Most of you who have been thru or read about the late 1990s internet boom would agree upon one thing – most entrepreners were young (below 30). Marc Andreessen was just 24 years when he co-founded Netscape. He has published his analysis of the relationship between age and entrepreneurship based on a paper written by a professor of psychology at University of California Davis named Dean Simonto. The paper is researched across many fields – science, literature, music, chess, film, politics, and military combat. The research was done in the pre-internet boom period.
The topic is complex. The blog summarizes the entire topic very well,
- Generally, productivity — output — rises rapidly from the start of a career to a peak and then declines gradually until retirement.

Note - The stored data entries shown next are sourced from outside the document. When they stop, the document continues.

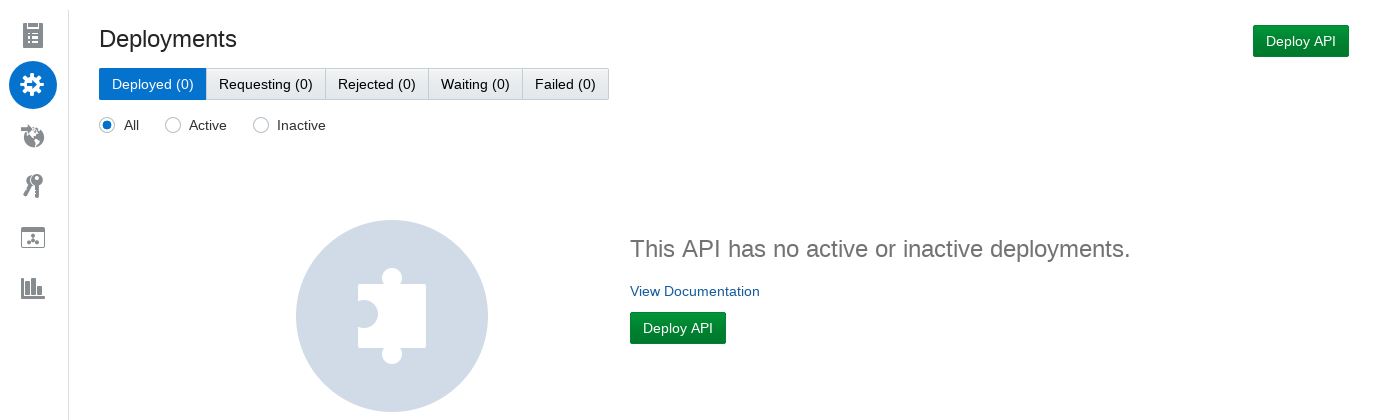Click the no deployments message text

pyautogui.click(x=879, y=249)
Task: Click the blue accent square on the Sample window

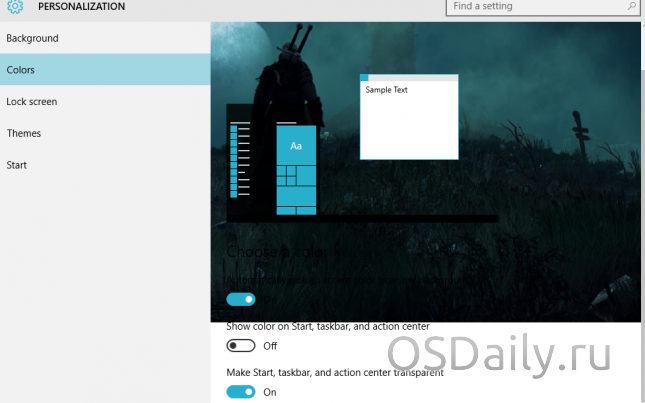Action: pyautogui.click(x=364, y=78)
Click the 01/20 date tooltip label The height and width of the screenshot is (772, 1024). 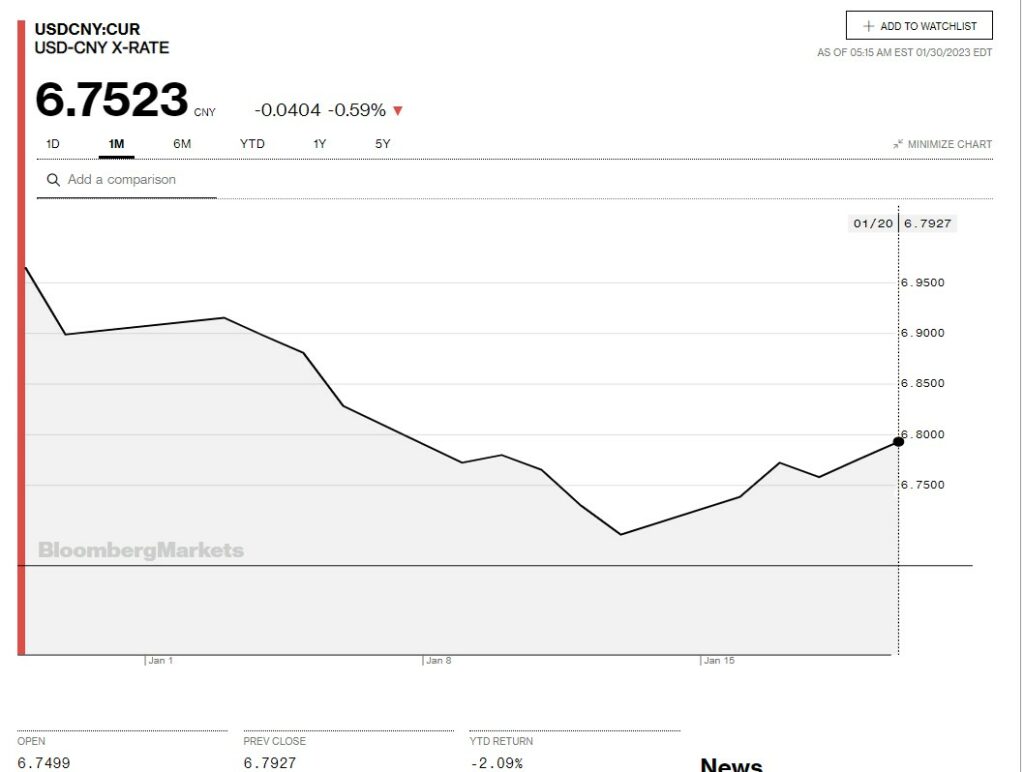[x=872, y=224]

- This peak in productivity varies by field, from the late 20s to the early 50s, for reasons that are field-specific.
- Precocity, longevity, and output rate are linked. “Those who are precocious also tend to display longevity, and both precocity and longevity are positively associated with high output rates per age unit.” High producers produce highly, systematically, over time.
- The odds of a hit versus a miss do not increase over time. The periods of one’s career with the most hits will also have the most misses. So maximizing quantity — taking more swings at the bat — is much higher payoff than trying to improve one’s batting average.
- Intelligence, at least as measured by metrics such as IQ, is largely irrelevant.